START SUPPLIED ENTRIES

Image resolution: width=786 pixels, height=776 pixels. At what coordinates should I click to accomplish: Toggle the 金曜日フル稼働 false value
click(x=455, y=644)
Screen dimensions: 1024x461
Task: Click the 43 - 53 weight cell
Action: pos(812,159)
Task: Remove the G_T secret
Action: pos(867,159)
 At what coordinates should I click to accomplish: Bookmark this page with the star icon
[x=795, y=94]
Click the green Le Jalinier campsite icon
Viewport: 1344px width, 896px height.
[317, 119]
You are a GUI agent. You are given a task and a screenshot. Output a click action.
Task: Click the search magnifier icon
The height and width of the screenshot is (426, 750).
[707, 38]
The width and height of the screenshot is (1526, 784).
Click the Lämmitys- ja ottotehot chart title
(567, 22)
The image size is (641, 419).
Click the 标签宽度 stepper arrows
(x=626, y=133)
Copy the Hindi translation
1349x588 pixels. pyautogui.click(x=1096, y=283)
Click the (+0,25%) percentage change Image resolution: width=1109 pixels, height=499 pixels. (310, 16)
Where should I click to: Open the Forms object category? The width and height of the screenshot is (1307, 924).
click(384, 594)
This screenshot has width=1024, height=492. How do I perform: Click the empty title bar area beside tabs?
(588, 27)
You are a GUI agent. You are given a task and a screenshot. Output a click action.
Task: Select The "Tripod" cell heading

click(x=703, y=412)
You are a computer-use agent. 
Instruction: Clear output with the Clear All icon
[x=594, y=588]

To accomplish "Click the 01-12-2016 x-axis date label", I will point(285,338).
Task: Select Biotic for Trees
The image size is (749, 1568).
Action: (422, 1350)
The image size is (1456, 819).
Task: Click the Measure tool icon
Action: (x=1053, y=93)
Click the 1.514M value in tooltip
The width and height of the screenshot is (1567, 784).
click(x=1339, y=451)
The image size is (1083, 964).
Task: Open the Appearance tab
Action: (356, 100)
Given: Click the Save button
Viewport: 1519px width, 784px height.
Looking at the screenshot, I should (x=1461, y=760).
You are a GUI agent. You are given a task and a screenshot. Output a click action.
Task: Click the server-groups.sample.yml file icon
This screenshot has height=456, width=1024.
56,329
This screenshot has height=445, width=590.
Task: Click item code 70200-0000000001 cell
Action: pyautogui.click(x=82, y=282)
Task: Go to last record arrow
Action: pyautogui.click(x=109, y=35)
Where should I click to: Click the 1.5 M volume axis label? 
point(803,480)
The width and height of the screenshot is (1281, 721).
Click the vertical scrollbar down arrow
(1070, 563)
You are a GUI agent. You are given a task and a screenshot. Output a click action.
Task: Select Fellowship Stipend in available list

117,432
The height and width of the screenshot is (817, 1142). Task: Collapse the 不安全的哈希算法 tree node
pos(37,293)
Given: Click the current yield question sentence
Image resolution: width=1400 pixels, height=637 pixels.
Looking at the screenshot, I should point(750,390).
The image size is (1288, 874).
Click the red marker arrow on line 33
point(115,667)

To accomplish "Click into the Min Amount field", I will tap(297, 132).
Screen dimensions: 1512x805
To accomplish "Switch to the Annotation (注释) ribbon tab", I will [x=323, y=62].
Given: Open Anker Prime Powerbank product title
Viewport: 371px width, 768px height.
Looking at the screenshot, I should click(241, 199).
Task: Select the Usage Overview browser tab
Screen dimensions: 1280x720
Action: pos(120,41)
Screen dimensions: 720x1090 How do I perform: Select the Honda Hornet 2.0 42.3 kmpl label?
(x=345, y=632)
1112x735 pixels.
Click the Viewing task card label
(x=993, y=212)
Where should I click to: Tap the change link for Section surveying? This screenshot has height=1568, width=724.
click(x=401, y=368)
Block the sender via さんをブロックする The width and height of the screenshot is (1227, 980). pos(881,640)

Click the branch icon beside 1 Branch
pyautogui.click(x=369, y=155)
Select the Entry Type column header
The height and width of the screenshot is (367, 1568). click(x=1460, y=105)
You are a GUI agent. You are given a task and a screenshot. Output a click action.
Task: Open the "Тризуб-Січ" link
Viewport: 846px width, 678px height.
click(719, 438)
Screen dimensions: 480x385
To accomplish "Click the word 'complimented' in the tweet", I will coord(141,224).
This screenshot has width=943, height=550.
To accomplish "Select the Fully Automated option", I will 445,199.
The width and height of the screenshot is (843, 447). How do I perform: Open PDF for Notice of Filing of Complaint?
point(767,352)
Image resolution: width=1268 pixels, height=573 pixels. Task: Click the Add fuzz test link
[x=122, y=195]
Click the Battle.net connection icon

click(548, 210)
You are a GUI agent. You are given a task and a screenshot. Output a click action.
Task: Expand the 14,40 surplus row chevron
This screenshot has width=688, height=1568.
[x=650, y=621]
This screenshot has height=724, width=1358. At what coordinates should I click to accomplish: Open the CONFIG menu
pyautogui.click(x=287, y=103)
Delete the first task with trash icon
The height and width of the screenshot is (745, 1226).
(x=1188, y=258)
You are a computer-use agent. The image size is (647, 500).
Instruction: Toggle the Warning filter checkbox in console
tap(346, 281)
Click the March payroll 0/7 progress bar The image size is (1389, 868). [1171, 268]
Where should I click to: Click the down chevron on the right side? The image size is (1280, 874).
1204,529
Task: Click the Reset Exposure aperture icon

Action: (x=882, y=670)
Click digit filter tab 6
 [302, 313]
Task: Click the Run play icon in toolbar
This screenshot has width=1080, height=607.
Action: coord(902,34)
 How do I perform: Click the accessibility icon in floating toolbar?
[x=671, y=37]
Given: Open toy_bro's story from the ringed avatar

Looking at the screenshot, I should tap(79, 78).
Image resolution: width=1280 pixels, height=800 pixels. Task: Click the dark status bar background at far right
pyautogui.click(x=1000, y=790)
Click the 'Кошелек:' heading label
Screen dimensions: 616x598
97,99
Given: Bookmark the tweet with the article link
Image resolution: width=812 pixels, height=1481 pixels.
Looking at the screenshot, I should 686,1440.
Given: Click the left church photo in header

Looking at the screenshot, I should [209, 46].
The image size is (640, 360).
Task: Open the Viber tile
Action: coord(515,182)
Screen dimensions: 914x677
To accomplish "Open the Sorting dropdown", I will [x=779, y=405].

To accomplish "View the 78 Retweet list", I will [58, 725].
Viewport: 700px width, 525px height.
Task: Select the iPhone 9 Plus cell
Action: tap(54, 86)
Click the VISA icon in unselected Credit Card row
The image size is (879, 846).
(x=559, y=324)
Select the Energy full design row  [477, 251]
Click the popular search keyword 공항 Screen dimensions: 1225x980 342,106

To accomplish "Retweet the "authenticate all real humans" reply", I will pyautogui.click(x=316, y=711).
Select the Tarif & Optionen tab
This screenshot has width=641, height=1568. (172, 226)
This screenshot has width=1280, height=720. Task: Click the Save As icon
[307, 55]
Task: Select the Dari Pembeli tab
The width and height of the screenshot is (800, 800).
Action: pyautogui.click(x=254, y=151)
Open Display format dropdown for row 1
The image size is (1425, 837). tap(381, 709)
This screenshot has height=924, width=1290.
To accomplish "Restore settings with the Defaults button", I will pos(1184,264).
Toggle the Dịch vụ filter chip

END SUPPLIED ENTRIES

◆ **PROBLEM REQUIREMENTS**
Once you have read the entries, repeat them all exactly.

◆ **SOLUTION FOR THIS EXERCISE**
Image resolution: width=786 pixels, height=776 pixels. At what coordinates should I click to accomplish: Toggle the 金曜日フル稼働 false value
click(x=455, y=644)
Screen dimensions: 1024x461
Task: Click the 43 - 53 weight cell
Action: pos(812,159)
Task: Remove the G_T secret
Action: pos(867,159)
 At what coordinates should I click to accomplish: Bookmark this page with the star icon
[x=795, y=94]
Click the green Le Jalinier campsite icon
Viewport: 1344px width, 896px height.
[317, 119]
You are a GUI agent. You are given a task and a screenshot. Output a click action.
Task: Click the search magnifier icon
The height and width of the screenshot is (426, 750).
[707, 38]
The width and height of the screenshot is (1526, 784).
Click the Lämmitys- ja ottotehot chart title
(567, 22)
The image size is (641, 419).
Click the 标签宽度 stepper arrows
(x=626, y=133)
Copy the Hindi translation
1349x588 pixels. pyautogui.click(x=1096, y=283)
Click the (+0,25%) percentage change Image resolution: width=1109 pixels, height=499 pixels. (310, 16)
Where should I click to: Open the Forms object category? The width and height of the screenshot is (1307, 924).
click(384, 594)
This screenshot has width=1024, height=492. How do I perform: Click the empty title bar area beside tabs?
(588, 27)
You are a GUI agent. You are given a task and a screenshot. Output a click action.
Task: Select The "Tripod" cell heading

click(x=703, y=412)
You are a computer-use agent. 
Instruction: Clear output with the Clear All icon
[x=594, y=588]

To accomplish "Click the 01-12-2016 x-axis date label", I will point(285,338).
Task: Select Biotic for Trees
The image size is (749, 1568).
Action: (422, 1350)
The image size is (1456, 819).
Task: Click the Measure tool icon
Action: (x=1053, y=93)
Click the 1.514M value in tooltip
The width and height of the screenshot is (1567, 784).
click(x=1339, y=451)
The image size is (1083, 964).
Task: Open the Appearance tab
Action: (356, 100)
Given: Click the Save button
Viewport: 1519px width, 784px height.
Looking at the screenshot, I should (x=1461, y=760).
You are a GUI agent. You are given a task and a screenshot. Output a click action.
Task: Click the server-groups.sample.yml file icon
This screenshot has height=456, width=1024.
56,329
This screenshot has height=445, width=590.
Task: Click item code 70200-0000000001 cell
Action: pyautogui.click(x=82, y=282)
Task: Go to last record arrow
Action: pyautogui.click(x=109, y=35)
Where should I click to: Click the 1.5 M volume axis label? 
point(803,480)
The width and height of the screenshot is (1281, 721).
Click the vertical scrollbar down arrow
(1070, 563)
You are a GUI agent. You are given a task and a screenshot. Output a click action.
Task: Select Fellowship Stipend in available list

117,432
The height and width of the screenshot is (817, 1142). Task: Collapse the 不安全的哈希算法 tree node
pos(37,293)
Given: Click the current yield question sentence
Image resolution: width=1400 pixels, height=637 pixels.
Looking at the screenshot, I should point(750,390).
The image size is (1288, 874).
Click the red marker arrow on line 33
point(115,667)

To accomplish "Click into the Min Amount field", I will tap(297, 132).
Screen dimensions: 1512x805
To accomplish "Switch to the Annotation (注释) ribbon tab", I will [x=323, y=62].
Given: Open Anker Prime Powerbank product title
Viewport: 371px width, 768px height.
Looking at the screenshot, I should click(241, 199).
Task: Select the Usage Overview browser tab
Screen dimensions: 1280x720
Action: pos(120,41)
Screen dimensions: 720x1090 How do I perform: Select the Honda Hornet 2.0 42.3 kmpl label?
(x=345, y=632)
1112x735 pixels.
Click the Viewing task card label
(x=993, y=212)
Where should I click to: Tap the change link for Section surveying? This screenshot has height=1568, width=724.
click(x=401, y=368)
Block the sender via さんをブロックする The width and height of the screenshot is (1227, 980). pos(881,640)

Click the branch icon beside 1 Branch
pyautogui.click(x=369, y=155)
Select the Entry Type column header
The height and width of the screenshot is (367, 1568). click(x=1460, y=105)
You are a GUI agent. You are given a task and a screenshot. Output a click action.
Task: Open the "Тризуб-Січ" link
Viewport: 846px width, 678px height.
click(719, 438)
Screen dimensions: 480x385
To accomplish "Click the word 'complimented' in the tweet", I will coord(141,224).
This screenshot has width=943, height=550.
To accomplish "Select the Fully Automated option", I will 445,199.
The width and height of the screenshot is (843, 447). How do I perform: Open PDF for Notice of Filing of Complaint?
point(767,352)
Image resolution: width=1268 pixels, height=573 pixels. Task: Click the Add fuzz test link
[x=122, y=195]
Click the Battle.net connection icon

click(548, 210)
You are a GUI agent. You are given a task and a screenshot. Output a click action.
Task: Expand the 14,40 surplus row chevron
This screenshot has width=688, height=1568.
[x=650, y=621]
This screenshot has height=724, width=1358. At what coordinates should I click to accomplish: Open the CONFIG menu
pyautogui.click(x=287, y=103)
Delete the first task with trash icon
The height and width of the screenshot is (745, 1226).
(x=1188, y=258)
You are a computer-use agent. The image size is (647, 500).
Instruction: Toggle the Warning filter checkbox in console
tap(346, 281)
Click the March payroll 0/7 progress bar The image size is (1389, 868). [1171, 268]
Where should I click to: Click the down chevron on the right side? The image size is (1280, 874).
1204,529
Task: Click the Reset Exposure aperture icon

Action: (x=882, y=670)
Click digit filter tab 6
 [302, 313]
Task: Click the Run play icon in toolbar
This screenshot has width=1080, height=607.
Action: coord(902,34)
 How do I perform: Click the accessibility icon in floating toolbar?
[x=671, y=37]
Given: Open toy_bro's story from the ringed avatar

Looking at the screenshot, I should tap(79, 78).
Image resolution: width=1280 pixels, height=800 pixels. Task: Click the dark status bar background at far right
pyautogui.click(x=1000, y=790)
Click the 'Кошелек:' heading label
Screen dimensions: 616x598
97,99
Given: Bookmark the tweet with the article link
Image resolution: width=812 pixels, height=1481 pixels.
Looking at the screenshot, I should 686,1440.
Given: Click the left church photo in header

Looking at the screenshot, I should [209, 46].
The image size is (640, 360).
Task: Open the Viber tile
Action: coord(515,182)
Screen dimensions: 914x677
To accomplish "Open the Sorting dropdown", I will [x=779, y=405].

To accomplish "View the 78 Retweet list", I will [58, 725].
Viewport: 700px width, 525px height.
Task: Select the iPhone 9 Plus cell
Action: tap(54, 86)
Click the VISA icon in unselected Credit Card row
The image size is (879, 846).
(x=559, y=324)
Select the Energy full design row  [477, 251]
Click the popular search keyword 공항 Screen dimensions: 1225x980 342,106

To accomplish "Retweet the "authenticate all real humans" reply", I will pyautogui.click(x=316, y=711).
Select the Tarif & Optionen tab
This screenshot has width=641, height=1568. (172, 226)
This screenshot has width=1280, height=720. Task: Click the Save As icon
[307, 55]
Task: Select the Dari Pembeli tab
The width and height of the screenshot is (800, 800).
Action: pyautogui.click(x=254, y=151)
Open Display format dropdown for row 1
The image size is (1425, 837). tap(381, 709)
This screenshot has height=924, width=1290.
To accomplish "Restore settings with the Defaults button", I will pos(1184,264).
Toggle the Dịch vụ filter chip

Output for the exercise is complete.